[[ SOURCE RECORDS open ]]

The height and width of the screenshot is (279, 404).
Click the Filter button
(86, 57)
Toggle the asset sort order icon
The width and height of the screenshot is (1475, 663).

[[ SOURCE RECORDS closed ]]

▶ WHAT THE TASK REQUIRES
The lines to return run from the one containing "Toggle the asset sort order icon" through the last line of the material above. Please reproduce them exactly.

▶ PROBLEM SOLUTION
Toggle the asset sort order icon
The width and height of the screenshot is (1475, 663).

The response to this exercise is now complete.